> _Work task_: Copy out each line of the data that holds the word "agent".

Records drawn from a dataset
★ ★ ★ ★ ★

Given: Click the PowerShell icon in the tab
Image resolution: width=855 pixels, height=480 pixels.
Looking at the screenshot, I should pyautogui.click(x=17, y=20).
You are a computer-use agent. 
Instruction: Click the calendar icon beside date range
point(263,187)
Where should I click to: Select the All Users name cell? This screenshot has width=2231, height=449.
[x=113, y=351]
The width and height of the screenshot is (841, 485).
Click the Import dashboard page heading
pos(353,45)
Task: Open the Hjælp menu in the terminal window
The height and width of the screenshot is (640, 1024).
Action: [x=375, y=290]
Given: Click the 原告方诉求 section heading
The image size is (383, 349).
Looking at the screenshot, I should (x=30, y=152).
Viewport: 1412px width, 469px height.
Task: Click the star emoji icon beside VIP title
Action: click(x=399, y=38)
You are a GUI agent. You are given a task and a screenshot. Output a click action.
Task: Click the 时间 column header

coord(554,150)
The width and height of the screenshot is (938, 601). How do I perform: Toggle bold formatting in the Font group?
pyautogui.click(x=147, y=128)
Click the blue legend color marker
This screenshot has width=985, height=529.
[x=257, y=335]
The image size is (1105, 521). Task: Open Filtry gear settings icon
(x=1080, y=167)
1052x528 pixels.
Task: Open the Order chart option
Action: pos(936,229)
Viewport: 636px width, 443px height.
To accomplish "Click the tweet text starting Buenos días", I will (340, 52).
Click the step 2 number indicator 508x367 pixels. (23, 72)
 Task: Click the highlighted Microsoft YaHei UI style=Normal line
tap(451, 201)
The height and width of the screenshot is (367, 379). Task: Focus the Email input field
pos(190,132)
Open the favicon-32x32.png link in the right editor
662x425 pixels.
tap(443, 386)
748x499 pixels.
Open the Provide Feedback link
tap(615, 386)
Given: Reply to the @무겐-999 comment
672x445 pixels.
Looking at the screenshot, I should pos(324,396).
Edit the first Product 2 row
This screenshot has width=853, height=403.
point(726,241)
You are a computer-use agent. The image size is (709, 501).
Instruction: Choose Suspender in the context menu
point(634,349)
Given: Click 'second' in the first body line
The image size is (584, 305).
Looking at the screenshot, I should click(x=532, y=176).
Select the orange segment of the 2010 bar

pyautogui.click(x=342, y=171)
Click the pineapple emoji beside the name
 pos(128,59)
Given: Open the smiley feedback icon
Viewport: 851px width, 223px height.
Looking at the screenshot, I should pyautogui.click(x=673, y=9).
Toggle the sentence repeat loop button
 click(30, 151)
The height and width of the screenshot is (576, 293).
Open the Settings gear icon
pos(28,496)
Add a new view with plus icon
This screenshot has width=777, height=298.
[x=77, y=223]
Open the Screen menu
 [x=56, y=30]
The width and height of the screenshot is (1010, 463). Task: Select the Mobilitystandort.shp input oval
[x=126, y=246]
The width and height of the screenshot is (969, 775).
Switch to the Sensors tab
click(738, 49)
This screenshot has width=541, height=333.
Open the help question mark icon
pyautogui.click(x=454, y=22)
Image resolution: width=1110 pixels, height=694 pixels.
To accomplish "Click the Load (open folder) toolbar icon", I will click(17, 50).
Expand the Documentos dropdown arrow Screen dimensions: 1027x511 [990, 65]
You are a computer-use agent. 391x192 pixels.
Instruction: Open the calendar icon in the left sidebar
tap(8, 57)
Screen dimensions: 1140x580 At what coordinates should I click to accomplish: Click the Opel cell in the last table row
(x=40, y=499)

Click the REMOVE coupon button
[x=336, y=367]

★ ★ ★ ★ ★

> _Solution for this exercise_:
You are a computer-use agent. 
You are a GUI agent. You are given a task and a screenshot. Output a click action.
You are a computer-use agent. The image size is (709, 501).
You are a computer-use agent. 391x192 pixels.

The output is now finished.